Calling a New York judge’s ruling “an unprecedented limitation” on judicial authority, the Justice Department asked a Brooklyn federal court on Monday to reverse a decision that said Apple Inc. wasn’t required to pry open a locked iPhone.
The government’s 45-page brief comes a week after US Magistrate Judge James Orenstein issued his decision in a routine drug case, dealing a blow to the Obama administration in its battle with the tech giant over privacy and public safety.
Government lawyers called their Monday request routine, arguing that the case is not about askingApple to do anything new, or to create a “master key” to access all iPhones. Apple has opposed the government’s move in a separate case involving the shooter who killed 14 people Dec. 2 in San Bernardino, California.
Apple’s pushback has fueled a national debate over digital privacy rights and national security. Apple had previously assailed the government’s move, saying US officials were seeking “dangerous power” through the courts and trampling on the company’s constitutional rights.
(Also see: Apple Digs in for Long Fight)
The Brooklyn case involves a government request that is less onerous for Apple and its phone technology. The so-called extraction technique works on an older iPhone operating system and has been used dozens of times before to assist investigators.
The California and New York cases both hinge on the government’s interpretation of the centuries-old All Writs Act. The new cases present another challenge for federal courts, which have to sort out how a law that is used to help government investigators squares with privacy and encryption in the digital age.
The government asserted in court papers Monday that Orenstein’s ruling in New York is “an unprecedented limitation on” judicial authority and that his legal “analysis goes far afield of the circumstances of this case.” It also stated that the government “does not have any adequate alternatives” to obtaining Apple’s assistance because attempting to guess the passcode would trigger the phone’s auto-erase security feature.
Federal prosecutors cited several examples in which Apple has extracted data from a locked device under the law, including a child exploitation case in New York, a narcotics case in Florida and another exploitation case in Washington state.
Apple responded Monday: “Judge Orenstein ruled the FBI’s request would ‘thoroughly undermine fundamental principles of the Constitution’ and we agree. We share the judge’s concern that misuse of the All Writs Act would start us down a slippery slope that threatens everyone’s safety and privacy.”

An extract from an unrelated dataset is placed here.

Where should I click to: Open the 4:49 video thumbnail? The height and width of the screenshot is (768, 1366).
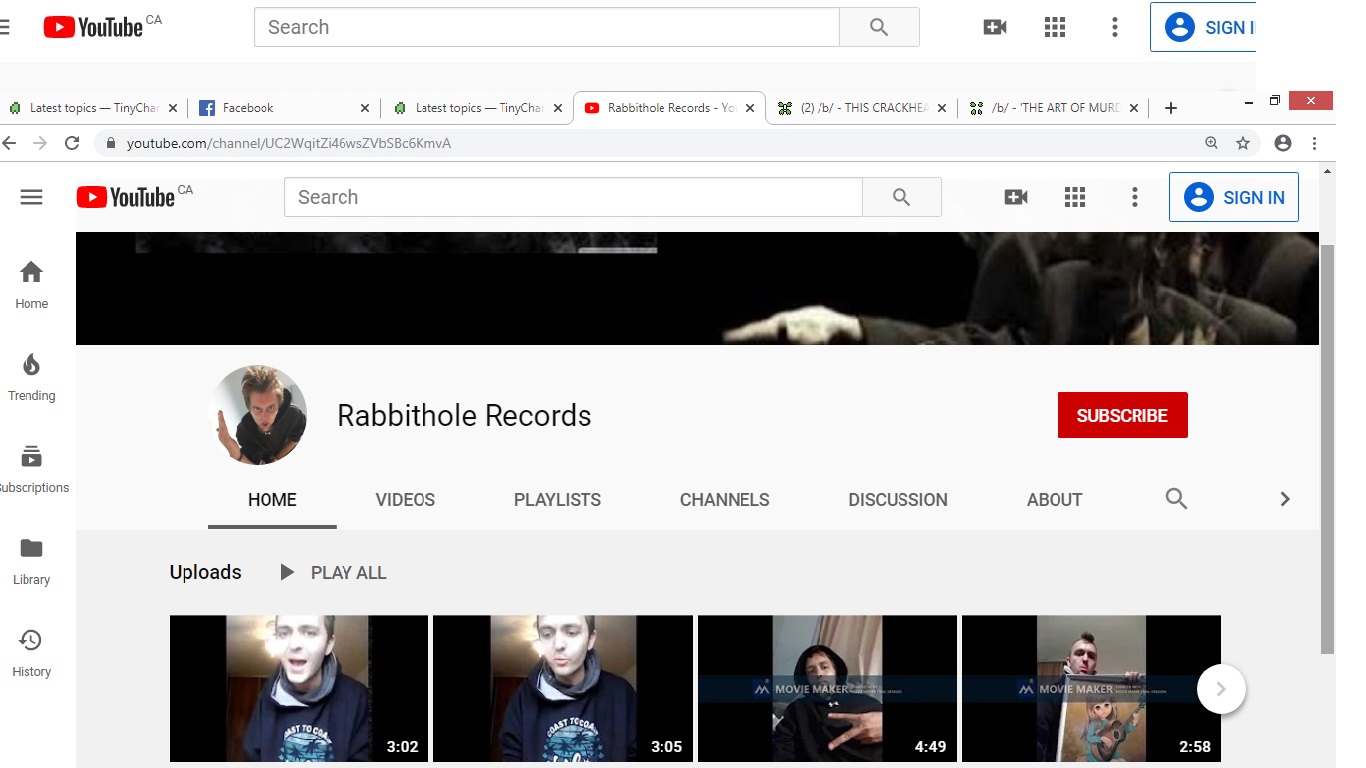827,688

In October, Orenstein invited Apple to challenge the government’s use of the 1789 law that compelled the company to help the government obtain iPhone data in criminal cases. Since then, lawyers say Apple has opposed requests to help extract information from over a dozen iPhones in California, Illinois, Massachusetts and New York.

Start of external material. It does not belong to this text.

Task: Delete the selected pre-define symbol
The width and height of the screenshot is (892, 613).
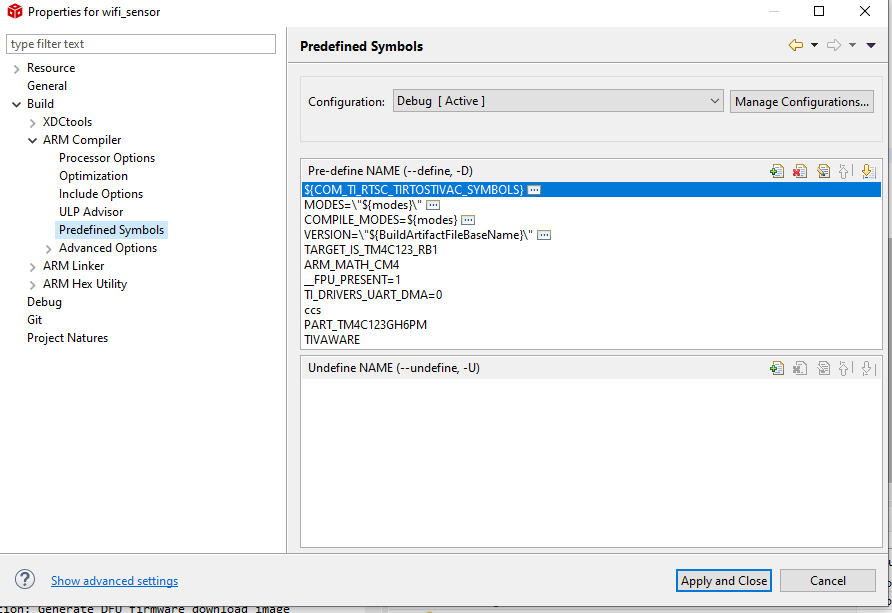Action: [800, 171]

In the California case, officials are looking for access to the phone used by Syed Farook but owned by San Bernardino County, where he was a health inspector. Federal investigators say the attack by Farook and his wife, Tashfeen Malik, was at least partly inspired by the Islamic State group. The couple died later in a gun battle with police.

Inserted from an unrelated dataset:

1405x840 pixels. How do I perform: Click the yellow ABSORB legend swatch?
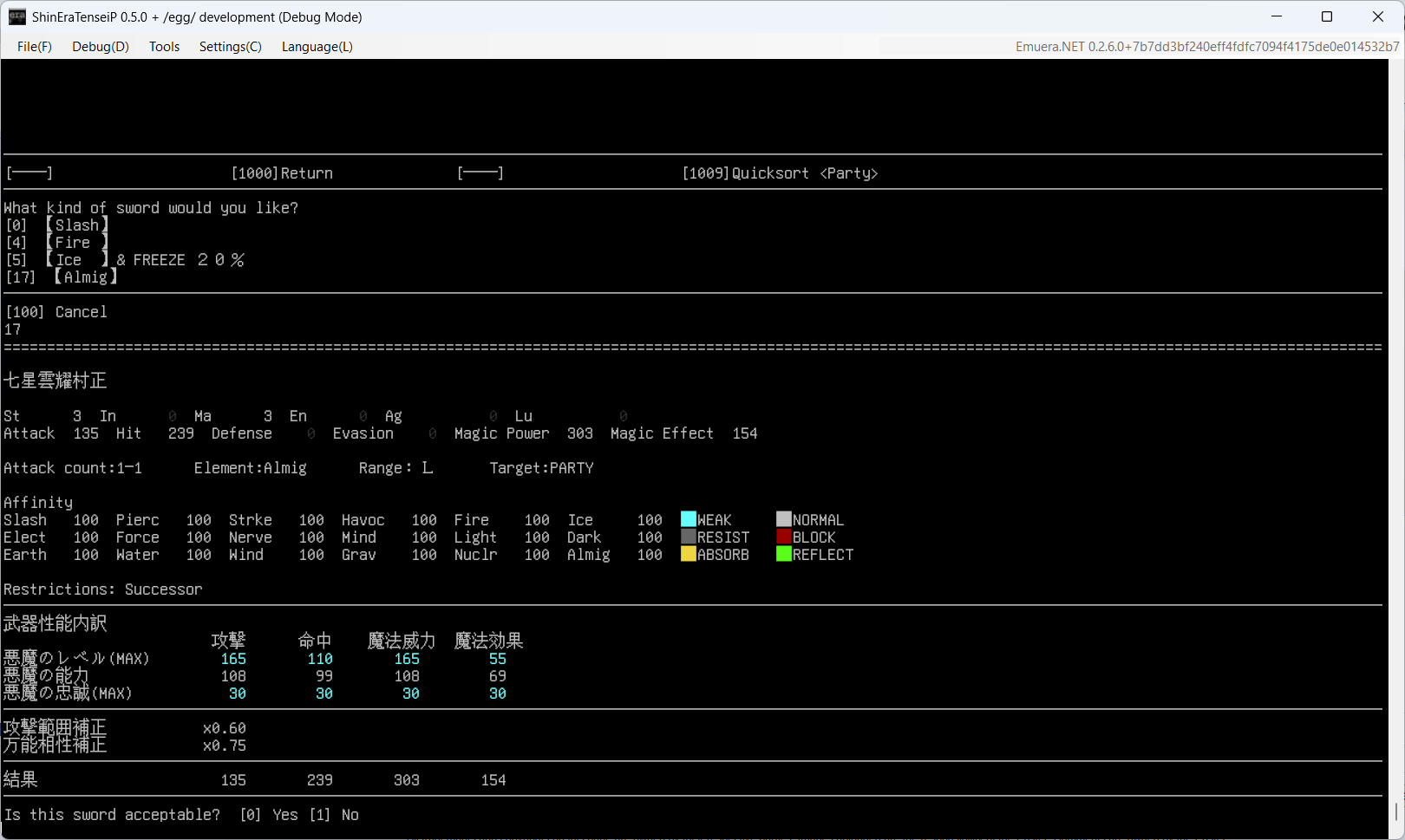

(Also see: Husband of San Bernardino Attack Victim Takes Apple’s Side)
FBI Director James Comey told a House judiciary panel last week that the government was “asking Apple to take the vicious guard dog away and let us pick the lock” on the iPhone. Should Apple create the specialized software to allow the FBI to hack the iPhone in California, Comey said it would take 26 minutes to do what’s known as a brute force attack – testing multiple passcodes in quick, computational succession.
Apple has said that being forced to extract information from an iPhone, no matter the circumstance, “could threaten the trust between Apple and its customers and substantially tarnish the Apple brand.”